Broadway Calls - Comfort/Distraction
Record Label: No Sleep
Release Date: Feb. 5, 2013
Pop-punk has long laid dormant in the Pacific Northwest outside of last bastion MxPx, but some reinforcement has arrived. Broadway Calls follows up their solid 2009 release Good Views, Bad News with Comfort/Distraction, the band's first album on No Sleep's increasingly impressive roster. Broadway Calls has put together 11 tracks of hyper-focused pop-punk jams, borrowing elements from many of their predecessors, but never sounding quite like any of them. Each song is distinctly Broadway Calls and nobody else, a feat that grows more and more difficult each year in a genre that is often watered down by bands re-hashing the same things over and over. There's great variation in tempo throughout Comfort/Distraction but rarely a loss of momentum, thanks to good sequencing and a snotty vocal aggression that never subsides. All of this is encased in phenomenal production by Bill Stevenson, a veritable god in the genre. Stevenson has produced some of the greatest punk albums in the past decade, including Propaghandi's Supporting Caste, No Trigger's Canyoneer, and Comeback Kid's Wake the Dead. All are incredible sounding records, and Comfort/Distraction fits right into this bunch.
There's a very thin line in pop-punk between influence and being derivative, and Broadway Calls stays on the side of homage. There's unmistakable hints of all kinds of bands in there, the bouncing bass lines of the Descendents in "Open Letter," the distinctive progressions of Green Day in "Wildly Swinging," and many others - but it is almost always familiar, and never blatant. That's a sign of outstanding song writing in a genre where it is nearly impossible to be completely original, but Broadway Calls manages it. Even though Broadway Calls is best when at breakneck pace ("Life is Rhythm"), mid-tempo jams like "Surrounded By Ghosts" and the slower "Lucky Lighter" still have great composition. All the more impressive is the amount of depth Comfort/Distraction manages to get from this trio, another hat tip not only to the band, but to Bill Stevenson, for making relatively simplistic songs sound punchy and huge at the same time. Vocalist Ty Vaughn sounds better than ever, with a defiantly snotty delivery that cuts through clearly and carries songs that may otherwise have fallen flat, such as "Minus One." Even on the album's biggest misstep ("Zombie World") his presence is undeniable, commanding. There's certainly something redeeming about most songs on Comfort/Distraction.

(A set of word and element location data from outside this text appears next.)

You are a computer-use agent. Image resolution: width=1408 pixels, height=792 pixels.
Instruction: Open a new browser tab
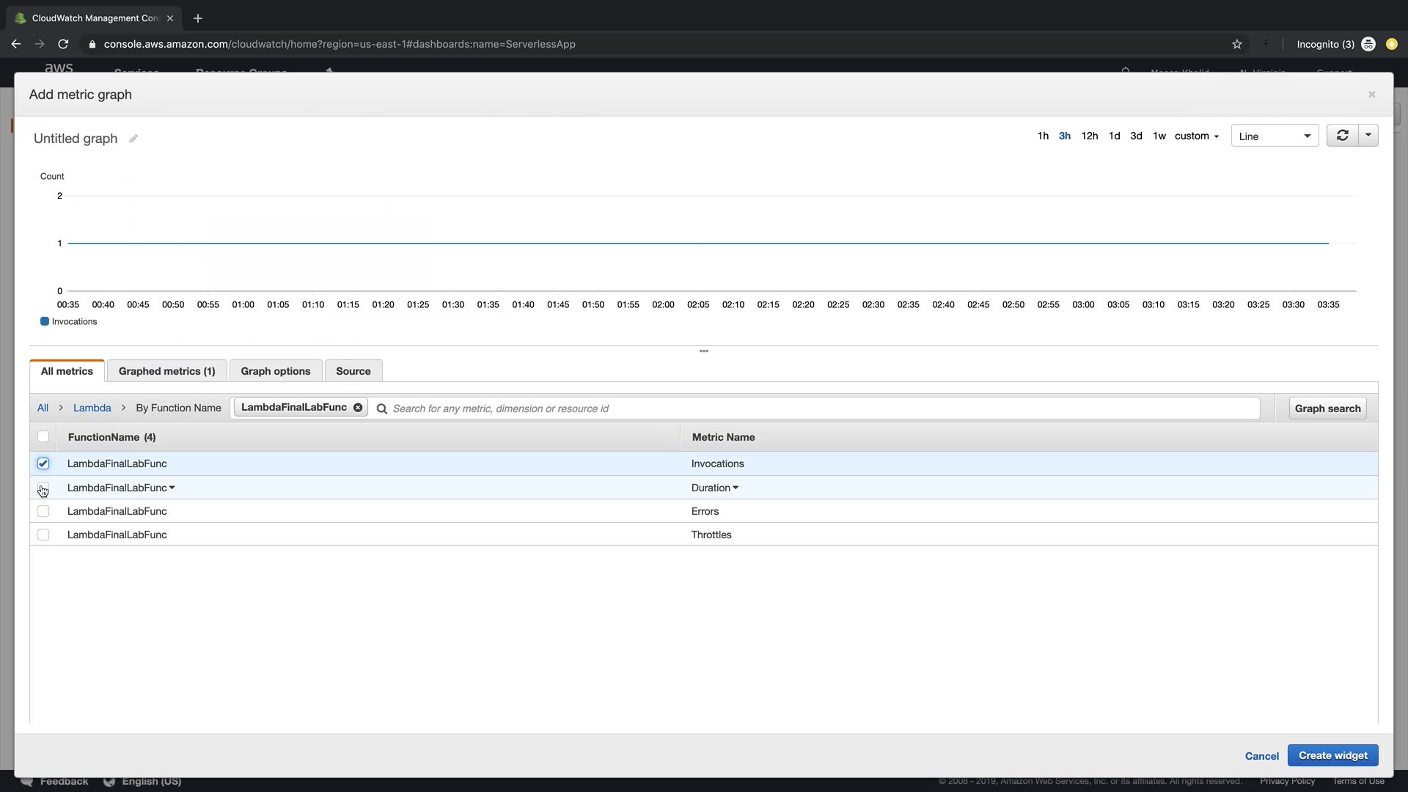point(198,18)
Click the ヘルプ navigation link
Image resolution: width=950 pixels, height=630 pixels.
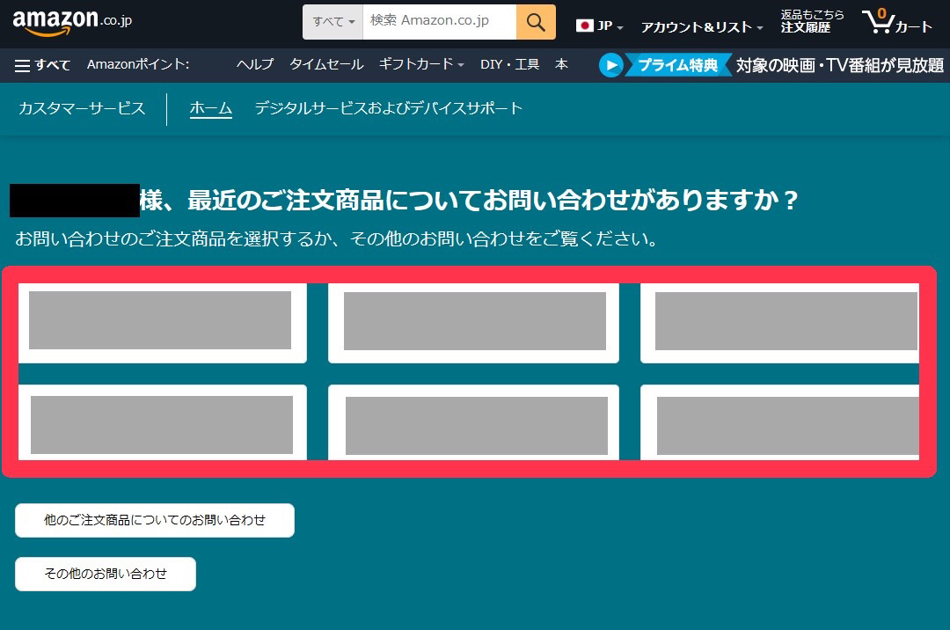255,64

That being said, Comfort/Distraction is not a perfect record, and despite the overall excellence there are a few tracks that fall flat. "Zombie World" struggles with transitions and has an awkwardly obvious feel to it, and the dry "I'll Be There" and "Stealing Sailboats" get lost towards the end. Fortunately, the low points are minimal, and there are several truly outstanding tracks. "Life is Rhythm" is phenomenal, and if Broadway Calls ever decided to release an album full of nothing but ripping blasts like this, it would likely sit right in my favorite punk records in recent years. Incredible energy, perfect transitions, and perfect backing vocals - all in balance. "Open Letter" is another standout that will surely wedge itself in minds for a long time with the perfect amount of attitude. "A comfort, a distraction, a fuck is all I have to give." I've never been much for lyrics when it comes to this genre, but Broadway Calls gives 'tude and snot in the right dosage. You can't help but wonder how good this band could actually be if they cranked up the tempo more frequently, because they are surely at their best when they let it rip.
Comfort/Distraction is a record for pop-punk purists. Despite clocking in at 11 songs, it calls back to a mid-90's era of 17 track records, ones where you know songs by track number, their place in sequencing, and not just song titles. Records where you start humming the intro of the next track before it begins. It's a record of favorites, but not one where you feel compelled to skip songs to get to them. You wait for your favorites and enjoy the ride, not just the peaks but the valleys as well. Each song has something unique to offer. Broadway Calls has characteristics that makes them distinct. In a genre like this, that's no small task. All of this is packaged together expertly by Bill Stevenson, who has made a truly phenomenal sounding record. Don't miss the chance to listen to what will surely be one of the strongest releases from the pop-punk world in 2013.
Love this band and album! It didn't really hit me like the other releases at first, but it's really grown on me in the last week. I disagree with your thoughts on "I'll Be There" and "Stealing Sailboats". I actually think those are two of the stronger tracks on the album along with "Wildly Swinging", "Open Letter" and "Lucky Lighter". I'm hoping they will play more than just "Lucky Lighter" when I see them at the hometown record release show on Monday, I want to hear all of this album live badly.
Every release has pretty much been significantly better than the previous one, and while this doesn't take nearly as big a step, it's definitely an improvement on Good Views all the same. A little top-heavy, but hey, I will take this style of pop-punk any day over the other stuff strangely blowing up bigger.